The Vatican's official reason was to give the money that would have been spent on the dinner to victims of the earthquake that hit L'Aquila in April. But Church sources said this was a diplomatic excuse and the real reason was Vatican anger.

The rapid sequence of events began when Il Giornale, a national newspaper owned by Berlusconi's brother Paolo, ran a banner front-page headline against Dino Boffo, editor of Avvenire, the daily newspaper of the Italian Bishops Conference.

Il Giornale said Boffo, whose paper has been very critical of Berlusconi's private life, had accepted a plea bargain in a court in 2002 after he was accused of harassing a woman.

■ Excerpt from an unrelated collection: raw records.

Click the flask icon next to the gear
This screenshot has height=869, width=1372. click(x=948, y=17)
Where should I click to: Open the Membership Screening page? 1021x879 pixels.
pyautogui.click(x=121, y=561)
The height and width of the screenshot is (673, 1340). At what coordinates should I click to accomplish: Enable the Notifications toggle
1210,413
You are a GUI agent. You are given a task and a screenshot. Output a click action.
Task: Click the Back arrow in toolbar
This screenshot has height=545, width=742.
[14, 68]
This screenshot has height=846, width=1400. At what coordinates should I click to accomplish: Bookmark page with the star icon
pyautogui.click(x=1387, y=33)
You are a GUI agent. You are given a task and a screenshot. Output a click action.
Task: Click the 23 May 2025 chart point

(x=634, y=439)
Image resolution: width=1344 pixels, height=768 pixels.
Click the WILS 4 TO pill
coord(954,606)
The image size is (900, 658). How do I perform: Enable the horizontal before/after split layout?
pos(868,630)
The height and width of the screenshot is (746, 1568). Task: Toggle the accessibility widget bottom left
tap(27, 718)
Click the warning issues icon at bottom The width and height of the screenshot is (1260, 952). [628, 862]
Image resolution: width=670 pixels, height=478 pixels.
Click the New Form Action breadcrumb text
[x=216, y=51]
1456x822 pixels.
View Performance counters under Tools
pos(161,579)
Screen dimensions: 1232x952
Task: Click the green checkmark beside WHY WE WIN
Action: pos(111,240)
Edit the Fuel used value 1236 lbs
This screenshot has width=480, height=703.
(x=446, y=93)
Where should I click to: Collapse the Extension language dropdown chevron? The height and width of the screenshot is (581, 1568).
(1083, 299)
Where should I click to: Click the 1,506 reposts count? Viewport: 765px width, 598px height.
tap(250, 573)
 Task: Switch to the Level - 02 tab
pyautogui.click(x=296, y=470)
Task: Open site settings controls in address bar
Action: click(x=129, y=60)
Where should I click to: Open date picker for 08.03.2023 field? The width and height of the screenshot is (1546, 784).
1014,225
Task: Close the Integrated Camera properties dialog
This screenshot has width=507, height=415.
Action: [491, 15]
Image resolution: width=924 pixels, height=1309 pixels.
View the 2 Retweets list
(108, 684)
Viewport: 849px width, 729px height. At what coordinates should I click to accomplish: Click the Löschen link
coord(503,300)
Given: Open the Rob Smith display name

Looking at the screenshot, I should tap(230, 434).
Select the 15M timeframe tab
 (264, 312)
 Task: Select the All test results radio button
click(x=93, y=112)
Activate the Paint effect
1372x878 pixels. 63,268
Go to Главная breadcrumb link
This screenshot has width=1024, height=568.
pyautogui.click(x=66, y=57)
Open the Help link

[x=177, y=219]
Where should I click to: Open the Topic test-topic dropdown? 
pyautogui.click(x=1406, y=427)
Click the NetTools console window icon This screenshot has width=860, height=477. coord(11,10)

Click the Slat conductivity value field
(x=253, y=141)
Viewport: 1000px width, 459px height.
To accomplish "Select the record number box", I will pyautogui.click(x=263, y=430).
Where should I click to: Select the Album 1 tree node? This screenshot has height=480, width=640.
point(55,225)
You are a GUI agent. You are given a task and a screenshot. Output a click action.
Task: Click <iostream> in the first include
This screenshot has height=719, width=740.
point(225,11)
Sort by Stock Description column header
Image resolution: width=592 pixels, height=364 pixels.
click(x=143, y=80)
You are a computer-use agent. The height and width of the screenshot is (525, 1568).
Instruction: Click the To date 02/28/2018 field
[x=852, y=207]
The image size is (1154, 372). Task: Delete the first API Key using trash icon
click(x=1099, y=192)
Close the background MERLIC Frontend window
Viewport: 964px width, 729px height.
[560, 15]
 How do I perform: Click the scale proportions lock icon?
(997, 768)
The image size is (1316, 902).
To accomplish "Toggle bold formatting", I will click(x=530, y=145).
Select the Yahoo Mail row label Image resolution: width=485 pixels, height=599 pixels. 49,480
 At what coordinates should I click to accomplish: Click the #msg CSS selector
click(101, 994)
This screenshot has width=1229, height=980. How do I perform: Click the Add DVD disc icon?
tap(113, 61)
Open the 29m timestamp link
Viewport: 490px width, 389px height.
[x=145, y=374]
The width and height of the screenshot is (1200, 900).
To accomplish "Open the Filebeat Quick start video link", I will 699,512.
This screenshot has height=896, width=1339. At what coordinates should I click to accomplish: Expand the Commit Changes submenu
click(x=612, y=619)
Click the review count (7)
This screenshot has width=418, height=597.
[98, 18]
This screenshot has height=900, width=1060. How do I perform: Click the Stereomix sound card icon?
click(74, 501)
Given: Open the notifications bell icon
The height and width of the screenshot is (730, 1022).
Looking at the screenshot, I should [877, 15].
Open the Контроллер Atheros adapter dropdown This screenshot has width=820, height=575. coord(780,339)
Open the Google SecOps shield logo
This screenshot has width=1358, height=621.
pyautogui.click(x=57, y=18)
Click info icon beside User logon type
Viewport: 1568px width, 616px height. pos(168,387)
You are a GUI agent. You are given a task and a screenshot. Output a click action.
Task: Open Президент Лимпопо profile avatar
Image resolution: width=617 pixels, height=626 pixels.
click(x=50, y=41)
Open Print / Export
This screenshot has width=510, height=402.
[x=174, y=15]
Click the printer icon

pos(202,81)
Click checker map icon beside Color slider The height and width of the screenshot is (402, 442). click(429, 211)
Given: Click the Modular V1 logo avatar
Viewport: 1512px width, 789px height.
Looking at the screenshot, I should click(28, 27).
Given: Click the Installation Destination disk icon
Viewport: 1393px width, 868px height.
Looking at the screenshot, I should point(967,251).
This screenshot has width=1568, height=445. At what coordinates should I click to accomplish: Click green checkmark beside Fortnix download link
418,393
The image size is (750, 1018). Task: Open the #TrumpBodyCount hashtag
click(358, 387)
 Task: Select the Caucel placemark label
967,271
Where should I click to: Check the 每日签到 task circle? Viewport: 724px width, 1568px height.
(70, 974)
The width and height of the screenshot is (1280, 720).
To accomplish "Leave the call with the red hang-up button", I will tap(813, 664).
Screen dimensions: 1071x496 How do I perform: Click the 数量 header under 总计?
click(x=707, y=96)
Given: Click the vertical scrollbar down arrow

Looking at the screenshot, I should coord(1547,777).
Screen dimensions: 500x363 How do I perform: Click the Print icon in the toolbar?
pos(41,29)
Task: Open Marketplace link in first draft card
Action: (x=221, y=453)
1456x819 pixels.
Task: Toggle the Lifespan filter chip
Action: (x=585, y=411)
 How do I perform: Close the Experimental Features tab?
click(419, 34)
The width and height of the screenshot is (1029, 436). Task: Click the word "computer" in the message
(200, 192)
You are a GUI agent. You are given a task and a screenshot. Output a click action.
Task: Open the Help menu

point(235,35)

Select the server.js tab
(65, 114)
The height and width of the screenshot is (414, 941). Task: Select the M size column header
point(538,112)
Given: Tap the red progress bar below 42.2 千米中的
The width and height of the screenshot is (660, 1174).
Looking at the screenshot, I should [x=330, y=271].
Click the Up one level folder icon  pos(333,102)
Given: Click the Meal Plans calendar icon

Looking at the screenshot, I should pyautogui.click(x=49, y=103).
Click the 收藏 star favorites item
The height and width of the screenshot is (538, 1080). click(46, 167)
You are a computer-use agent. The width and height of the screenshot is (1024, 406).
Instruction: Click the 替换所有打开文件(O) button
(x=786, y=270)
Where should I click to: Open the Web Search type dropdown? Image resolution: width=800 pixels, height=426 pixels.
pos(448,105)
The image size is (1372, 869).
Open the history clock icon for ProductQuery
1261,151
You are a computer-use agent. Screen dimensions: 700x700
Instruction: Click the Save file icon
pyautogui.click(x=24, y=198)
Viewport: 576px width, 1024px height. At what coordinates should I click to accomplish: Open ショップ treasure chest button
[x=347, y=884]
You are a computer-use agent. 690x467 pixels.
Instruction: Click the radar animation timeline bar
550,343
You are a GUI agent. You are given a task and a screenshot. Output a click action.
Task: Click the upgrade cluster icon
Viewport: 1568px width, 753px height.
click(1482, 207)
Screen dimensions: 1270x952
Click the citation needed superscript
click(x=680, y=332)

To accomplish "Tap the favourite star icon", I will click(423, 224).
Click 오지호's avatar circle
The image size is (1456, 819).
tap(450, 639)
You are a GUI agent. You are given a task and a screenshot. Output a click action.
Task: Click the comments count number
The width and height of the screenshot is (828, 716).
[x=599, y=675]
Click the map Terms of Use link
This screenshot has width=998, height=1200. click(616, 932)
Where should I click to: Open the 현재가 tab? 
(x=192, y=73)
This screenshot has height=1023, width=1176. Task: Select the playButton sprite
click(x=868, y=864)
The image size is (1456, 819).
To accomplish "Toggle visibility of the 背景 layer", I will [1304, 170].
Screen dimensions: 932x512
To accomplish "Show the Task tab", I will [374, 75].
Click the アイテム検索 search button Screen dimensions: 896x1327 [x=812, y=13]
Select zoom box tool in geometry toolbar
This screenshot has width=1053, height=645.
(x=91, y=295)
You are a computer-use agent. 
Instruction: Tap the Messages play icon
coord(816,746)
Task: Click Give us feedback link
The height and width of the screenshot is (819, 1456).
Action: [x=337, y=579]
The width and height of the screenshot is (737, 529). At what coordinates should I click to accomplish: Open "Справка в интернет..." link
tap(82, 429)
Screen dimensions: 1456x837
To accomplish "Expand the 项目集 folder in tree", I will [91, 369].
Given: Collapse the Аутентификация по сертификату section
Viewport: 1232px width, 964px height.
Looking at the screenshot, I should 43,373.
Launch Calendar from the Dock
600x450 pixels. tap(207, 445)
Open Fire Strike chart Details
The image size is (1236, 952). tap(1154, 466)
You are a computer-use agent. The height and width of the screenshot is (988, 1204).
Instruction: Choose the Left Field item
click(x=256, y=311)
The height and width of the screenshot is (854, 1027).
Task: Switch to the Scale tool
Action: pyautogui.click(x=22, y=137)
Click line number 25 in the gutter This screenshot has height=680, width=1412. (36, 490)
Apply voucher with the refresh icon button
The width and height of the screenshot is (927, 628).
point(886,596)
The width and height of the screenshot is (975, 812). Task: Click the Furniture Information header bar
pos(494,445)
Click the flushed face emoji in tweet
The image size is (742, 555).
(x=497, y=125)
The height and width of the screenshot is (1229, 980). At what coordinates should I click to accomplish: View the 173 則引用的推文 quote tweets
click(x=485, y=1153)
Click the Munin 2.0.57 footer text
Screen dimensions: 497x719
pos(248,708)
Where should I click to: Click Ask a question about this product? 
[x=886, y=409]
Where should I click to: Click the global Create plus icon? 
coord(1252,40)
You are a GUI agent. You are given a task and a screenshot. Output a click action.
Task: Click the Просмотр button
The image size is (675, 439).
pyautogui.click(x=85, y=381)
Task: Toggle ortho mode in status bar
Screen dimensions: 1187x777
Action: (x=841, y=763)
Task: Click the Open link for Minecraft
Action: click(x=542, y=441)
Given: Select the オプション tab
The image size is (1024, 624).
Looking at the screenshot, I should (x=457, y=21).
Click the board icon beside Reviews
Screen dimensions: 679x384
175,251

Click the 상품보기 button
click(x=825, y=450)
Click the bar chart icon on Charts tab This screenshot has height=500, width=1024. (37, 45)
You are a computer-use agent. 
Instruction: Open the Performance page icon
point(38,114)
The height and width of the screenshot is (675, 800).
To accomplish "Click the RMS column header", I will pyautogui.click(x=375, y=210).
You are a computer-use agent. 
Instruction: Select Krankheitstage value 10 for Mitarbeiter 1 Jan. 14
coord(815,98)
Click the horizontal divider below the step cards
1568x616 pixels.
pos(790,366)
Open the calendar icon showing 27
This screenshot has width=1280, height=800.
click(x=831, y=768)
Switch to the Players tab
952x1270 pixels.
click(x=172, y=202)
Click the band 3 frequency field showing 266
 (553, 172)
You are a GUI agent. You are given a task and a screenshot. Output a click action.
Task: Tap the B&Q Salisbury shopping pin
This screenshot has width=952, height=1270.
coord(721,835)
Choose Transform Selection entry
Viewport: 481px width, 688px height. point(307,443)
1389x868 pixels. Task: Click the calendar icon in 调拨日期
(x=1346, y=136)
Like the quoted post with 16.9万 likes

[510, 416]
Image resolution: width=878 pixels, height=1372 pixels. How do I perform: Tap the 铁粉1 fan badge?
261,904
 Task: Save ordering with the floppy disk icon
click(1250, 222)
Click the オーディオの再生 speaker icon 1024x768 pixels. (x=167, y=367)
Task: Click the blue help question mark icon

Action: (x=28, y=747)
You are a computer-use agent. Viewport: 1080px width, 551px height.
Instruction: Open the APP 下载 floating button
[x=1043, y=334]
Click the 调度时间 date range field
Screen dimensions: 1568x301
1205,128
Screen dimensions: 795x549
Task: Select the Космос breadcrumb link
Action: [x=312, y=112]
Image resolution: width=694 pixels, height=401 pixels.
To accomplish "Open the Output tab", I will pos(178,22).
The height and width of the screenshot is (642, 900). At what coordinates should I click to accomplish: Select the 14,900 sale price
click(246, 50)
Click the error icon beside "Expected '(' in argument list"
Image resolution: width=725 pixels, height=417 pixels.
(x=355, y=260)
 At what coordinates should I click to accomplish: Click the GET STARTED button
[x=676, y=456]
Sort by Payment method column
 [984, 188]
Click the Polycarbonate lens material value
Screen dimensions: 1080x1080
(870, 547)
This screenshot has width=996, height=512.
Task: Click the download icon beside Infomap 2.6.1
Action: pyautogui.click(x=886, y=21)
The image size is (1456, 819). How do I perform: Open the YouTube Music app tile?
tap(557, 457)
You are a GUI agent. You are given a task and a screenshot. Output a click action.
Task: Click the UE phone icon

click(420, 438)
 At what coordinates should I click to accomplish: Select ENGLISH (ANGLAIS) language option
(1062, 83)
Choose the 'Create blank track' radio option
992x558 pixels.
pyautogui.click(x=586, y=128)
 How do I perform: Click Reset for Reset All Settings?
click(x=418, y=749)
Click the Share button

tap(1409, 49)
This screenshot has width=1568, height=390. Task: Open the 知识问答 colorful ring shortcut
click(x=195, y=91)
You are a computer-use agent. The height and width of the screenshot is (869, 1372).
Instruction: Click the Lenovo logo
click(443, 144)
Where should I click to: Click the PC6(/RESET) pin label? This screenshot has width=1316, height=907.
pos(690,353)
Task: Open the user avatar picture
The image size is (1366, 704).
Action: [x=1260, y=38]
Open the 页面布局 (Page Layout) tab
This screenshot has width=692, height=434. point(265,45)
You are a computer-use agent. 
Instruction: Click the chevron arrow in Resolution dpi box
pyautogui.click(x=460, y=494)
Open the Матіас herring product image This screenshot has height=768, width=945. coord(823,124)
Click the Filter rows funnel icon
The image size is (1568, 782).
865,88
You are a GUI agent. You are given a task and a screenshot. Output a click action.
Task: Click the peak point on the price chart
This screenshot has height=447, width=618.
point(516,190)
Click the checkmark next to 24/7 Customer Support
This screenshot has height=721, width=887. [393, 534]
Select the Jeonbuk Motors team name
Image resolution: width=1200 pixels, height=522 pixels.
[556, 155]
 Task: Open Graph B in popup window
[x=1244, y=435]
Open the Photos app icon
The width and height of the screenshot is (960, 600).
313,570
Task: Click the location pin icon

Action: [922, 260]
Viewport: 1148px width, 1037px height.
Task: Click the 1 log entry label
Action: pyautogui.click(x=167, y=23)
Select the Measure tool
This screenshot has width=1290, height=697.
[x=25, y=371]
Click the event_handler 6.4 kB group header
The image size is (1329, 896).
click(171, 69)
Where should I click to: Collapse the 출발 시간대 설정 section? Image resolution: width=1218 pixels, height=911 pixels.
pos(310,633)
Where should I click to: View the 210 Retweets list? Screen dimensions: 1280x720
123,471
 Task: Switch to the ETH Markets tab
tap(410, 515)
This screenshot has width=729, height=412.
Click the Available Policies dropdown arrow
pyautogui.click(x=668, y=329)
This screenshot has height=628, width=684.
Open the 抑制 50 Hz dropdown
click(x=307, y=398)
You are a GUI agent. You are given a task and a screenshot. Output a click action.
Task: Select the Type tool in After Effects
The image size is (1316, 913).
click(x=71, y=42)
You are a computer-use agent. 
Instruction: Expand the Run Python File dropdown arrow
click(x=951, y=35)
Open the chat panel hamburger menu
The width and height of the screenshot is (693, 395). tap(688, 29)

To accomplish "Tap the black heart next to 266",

The paper said Boffo had a homosexual relationship with her husband.

Il Giornale regularly attacks Berlusconi's critics but rarely if ever targets the Church.

It called Boffo, one of the most influential Catholic opinion makers, a hypocritical "supermoralist" who should not criticize Berlusconi's lifestyle when it said he has sexual skeletons in his own closet.

VATICAN GOES "BALLISTIC"

One Church source said Vatican officials "went ballistic" when they saw the Il Giornale report and ordered the bishop of L'Aquila to cancel the dinner Berlusconi was to have attended.

"I can't remember a darker day in relations between this government and the Church," the source said.

In a statement, Boffo, whose editorials reflect the views of the Catholic Church and often the Vatican, called the attack on him "absurd." He said he was not the perpetrator but the victim of what he said was "telephone harassment" in the 2002 case.

The Italian Bishops Conference, which owns Avvenire, issued a statement fully backing Boffo and his work at the newspaper.

Late on Friday afternoon, Berlusconi issued a statement "disassociating" himself from the article in his brother's newspaper, saying respect for private lives should be "sacred."

Berlusconi is going through a messy divorce from his wife Veronica Lario, who in a new book says wants out because she can no longer stop him from "looking ridiculous before the world."

He has been at the center of media attention in Italy and abroad over the nature of his relationship with an aspiring model whose 18th birthday party he attended in April. He has denied that anything "spicy" happened between them.

The Italian media has also been agog over allegations that Berlusconi spent the night with call-girl Patrizia D'Addario in his Rome residence in November. He has never denied sleeping with D'Addario, saying has was "no saint," but says he never paid for sex in his life.

Berlusconi's lawyer told Reuters on Friday he is launching legal actions against media in Italy and abroad for libel in their coverage of his private life.